Le jour où j’ai dit à mes parents que tu étais bien plus que mon amie, tout est devenu plus simple. Il n’y aurait plus de mensonges à inventer, je n’aurais plus de secrets à cacher. Mon angoisse s’était dissipée. Le lendemain, en allant au lycée je me sentais légère et indestructible. Quand mes parents m’ont déposée devant la grille, j’attendais avec impatience de t’apercevoir. C’était ma routine : Je m’asseyais près de l’entrée du lycée et je patientais jusqu’à ce que tu passes. En te voyant arriver au lycée ce jour-là, tu m’as paru distante et préoccupée. Tu m’as à peine regardé, t’es arrêtée devant moi et baissée pour refaire tes lacets. Tu as levé ton pantalon, juste assez pour que je remarque un ruban bleu à ta cheville. Cela signifiait qu’on ne pouvait pas se voir ce soir là. En général, quand tu mettais un ruban bleu autour de ta cheville, tu y ajoutais un ruban blanc pour qu’on se retrouve et que tu m’expliques le pourquoi du comment. Il y en avait eu quelques uns de ces rubans bleus. Je les redoutais terriblement. Il y avait eu les dîners en famille de dernière minute, les soirées mère fille que ta mère avait planifié sur un coup de tête, les visites forcées à l’église, les heures de colle qui t’avaient été données… Oui, il y avait eu quelques rubans bleus, mais celui-là était le plus effrayant de tous. Il voulait dire qu’il n’y aurait aucun rendez-vous, aucune explication ; tu ne me parlerais pas de la journée.

Solitude et silence condamnent mon âme :
Où es-tu partie, voix de ma divinité ?
Reviens-moi ô douce et jolie femme d’Eden !
Protège-moi de Madame l’insanité.

Tu es entrée au lycée comme d’habitude : radieuse. Tes cheveux volaient dans le vent d’hiver. Ils brillaient sous le soleil timide du matin. On aurait cru une déesse à la chevelure de feu. Tu as retrouvé ton groupe d’amies et vous vous êtes assises sur un des bancs de la cours. J’entendais déjà certaines se moquer des secondes qui passaient devant elles. Une lycéenne rebelle n’a pas apprécié. Elle s’est approchée tranquillement, sa cigarette à la main et vous a demandé ce qu’il y avait de drôle pour que vous riiez toutes comme des folles à son arrivée. Elodie lui a répondu qu’elle avait un style de poubelle. Elle était à deux doigts de se prendre une claque quand tu t’es interposée entre elles deux. Elle s’est arrêtée, t’a bien regardée et a murmuré quelque chose. J’étais trop loin pour entendre ce qu’elle disait mais je pouvais voir que ça t’avait fait rougir. Tu avais adopté la même allure que tu avais la première fois que l’on s’était rencontrées à la boutique de mes parents : les épaules levées, la tête baissée, comme pour te protéger. Si tu avais été une autruche, tu aurais sûrement caché ta tête dans le sol. Tu ne voulais pas qu’on te voie rougir. La sonnerie a marqué la première heure de cours du mardi matin.

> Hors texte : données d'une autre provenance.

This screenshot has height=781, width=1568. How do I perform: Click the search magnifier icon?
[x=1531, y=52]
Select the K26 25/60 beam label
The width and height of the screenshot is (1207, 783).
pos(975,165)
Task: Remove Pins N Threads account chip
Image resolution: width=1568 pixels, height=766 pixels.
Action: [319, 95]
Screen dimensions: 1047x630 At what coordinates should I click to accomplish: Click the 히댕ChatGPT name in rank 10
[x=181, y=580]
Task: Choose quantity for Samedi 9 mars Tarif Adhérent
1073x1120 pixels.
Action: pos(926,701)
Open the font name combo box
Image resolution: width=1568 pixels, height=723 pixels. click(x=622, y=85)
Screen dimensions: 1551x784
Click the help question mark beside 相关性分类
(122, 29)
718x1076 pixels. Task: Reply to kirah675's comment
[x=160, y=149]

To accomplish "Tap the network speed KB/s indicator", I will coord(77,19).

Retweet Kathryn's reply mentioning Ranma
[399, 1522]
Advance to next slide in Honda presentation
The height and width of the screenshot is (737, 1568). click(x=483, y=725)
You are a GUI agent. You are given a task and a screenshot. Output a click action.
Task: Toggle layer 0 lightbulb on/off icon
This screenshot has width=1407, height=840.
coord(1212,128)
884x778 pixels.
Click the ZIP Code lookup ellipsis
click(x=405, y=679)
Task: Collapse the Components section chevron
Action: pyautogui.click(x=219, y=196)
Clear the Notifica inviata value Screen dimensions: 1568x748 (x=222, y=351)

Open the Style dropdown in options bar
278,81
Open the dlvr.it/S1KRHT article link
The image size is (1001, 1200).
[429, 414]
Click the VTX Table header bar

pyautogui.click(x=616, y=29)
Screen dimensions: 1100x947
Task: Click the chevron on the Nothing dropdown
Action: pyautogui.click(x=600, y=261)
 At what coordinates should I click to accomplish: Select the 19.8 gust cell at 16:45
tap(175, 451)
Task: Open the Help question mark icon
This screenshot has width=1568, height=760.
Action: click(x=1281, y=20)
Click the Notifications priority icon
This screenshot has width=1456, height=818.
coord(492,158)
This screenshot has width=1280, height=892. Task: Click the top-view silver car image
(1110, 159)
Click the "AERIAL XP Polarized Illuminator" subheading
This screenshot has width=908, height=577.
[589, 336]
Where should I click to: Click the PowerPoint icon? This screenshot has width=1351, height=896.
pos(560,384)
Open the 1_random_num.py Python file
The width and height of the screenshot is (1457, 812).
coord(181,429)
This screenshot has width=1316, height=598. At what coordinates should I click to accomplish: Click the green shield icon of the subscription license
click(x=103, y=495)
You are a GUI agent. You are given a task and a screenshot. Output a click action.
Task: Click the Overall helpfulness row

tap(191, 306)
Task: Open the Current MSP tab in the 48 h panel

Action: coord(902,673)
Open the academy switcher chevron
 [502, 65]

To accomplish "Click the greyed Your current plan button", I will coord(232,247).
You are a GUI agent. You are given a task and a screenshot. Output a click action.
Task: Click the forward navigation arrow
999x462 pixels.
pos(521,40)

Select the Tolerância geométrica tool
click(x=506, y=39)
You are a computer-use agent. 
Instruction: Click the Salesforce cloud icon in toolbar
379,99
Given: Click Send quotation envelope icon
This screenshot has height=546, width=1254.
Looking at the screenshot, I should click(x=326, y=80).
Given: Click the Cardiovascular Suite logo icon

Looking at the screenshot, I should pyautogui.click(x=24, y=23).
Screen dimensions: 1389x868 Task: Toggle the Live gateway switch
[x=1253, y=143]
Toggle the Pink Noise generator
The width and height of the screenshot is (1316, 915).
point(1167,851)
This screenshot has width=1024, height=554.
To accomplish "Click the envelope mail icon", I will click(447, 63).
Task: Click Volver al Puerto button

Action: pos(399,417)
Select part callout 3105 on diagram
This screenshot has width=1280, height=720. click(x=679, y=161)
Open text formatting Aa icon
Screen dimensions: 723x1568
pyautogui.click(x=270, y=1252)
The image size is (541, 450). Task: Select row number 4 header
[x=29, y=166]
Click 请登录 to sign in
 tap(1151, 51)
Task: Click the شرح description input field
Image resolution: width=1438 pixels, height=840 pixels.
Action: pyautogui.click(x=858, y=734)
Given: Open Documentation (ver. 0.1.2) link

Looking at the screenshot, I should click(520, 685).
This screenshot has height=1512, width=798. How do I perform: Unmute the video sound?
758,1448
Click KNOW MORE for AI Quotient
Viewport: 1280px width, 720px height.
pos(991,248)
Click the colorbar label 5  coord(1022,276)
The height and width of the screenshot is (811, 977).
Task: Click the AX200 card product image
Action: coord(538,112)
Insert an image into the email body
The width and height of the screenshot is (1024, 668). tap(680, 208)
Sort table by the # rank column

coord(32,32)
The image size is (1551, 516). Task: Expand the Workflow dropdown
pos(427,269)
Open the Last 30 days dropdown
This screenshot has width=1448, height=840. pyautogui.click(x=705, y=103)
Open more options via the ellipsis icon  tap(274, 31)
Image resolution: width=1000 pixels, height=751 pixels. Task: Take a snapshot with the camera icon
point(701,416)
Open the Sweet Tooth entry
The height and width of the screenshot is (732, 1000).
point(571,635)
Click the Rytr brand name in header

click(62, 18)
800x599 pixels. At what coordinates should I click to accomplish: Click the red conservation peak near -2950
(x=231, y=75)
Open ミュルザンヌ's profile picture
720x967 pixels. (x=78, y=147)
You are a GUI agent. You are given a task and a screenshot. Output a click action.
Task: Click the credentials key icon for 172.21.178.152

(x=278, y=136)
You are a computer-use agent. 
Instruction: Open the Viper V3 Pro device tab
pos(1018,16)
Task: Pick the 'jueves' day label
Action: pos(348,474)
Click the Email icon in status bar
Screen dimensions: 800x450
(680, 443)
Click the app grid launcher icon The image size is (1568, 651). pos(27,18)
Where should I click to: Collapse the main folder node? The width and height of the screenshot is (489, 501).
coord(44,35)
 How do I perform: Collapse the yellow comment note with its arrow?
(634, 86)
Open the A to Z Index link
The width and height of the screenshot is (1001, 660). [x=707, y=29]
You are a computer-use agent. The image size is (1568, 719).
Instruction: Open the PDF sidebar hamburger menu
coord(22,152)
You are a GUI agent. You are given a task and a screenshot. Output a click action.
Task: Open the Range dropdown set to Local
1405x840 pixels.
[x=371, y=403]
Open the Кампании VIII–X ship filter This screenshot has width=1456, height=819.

J’ai marché seule vers la classe d’italien à la dernière minute, comme d’habitude. C’était ma façon d’éviter les commérages et moqueries en passant devant les gens de la classe dans les couloirs du lycée. Quelques minutes avant la sonnerie, alors que je montais le premier étage, je t’ai vue marcher, seule, sans ton groupe d’amies. J’ai accéléré le pas pour te rattraper, je t’ai appelée. Tu n’as pas répondu. J’ai commencé à courir et je t’ai agrippé le bras. Tu t’es retournée avec stupeur. Tu étais en train d’écouter de la musique dans ton ipod, tu ne m’avais pas entendue. Tu avais le visage boursouflé, comme si tu avais pleuré toute la nuit. J’ai voulu te serrer dans mes bras, tu m’as repoussée. Quand je t’ai demandé pourquoi tu portais un ruban bleu, tu n’as pas voulu me répondre. Tu as dit que tu n’avais pas le temps de me parler. Tu as tourné la tête, comme pour éviter mon regard et tu t’es hâtée vers la salle d’italien, comme si tu avais peur de quelque chose.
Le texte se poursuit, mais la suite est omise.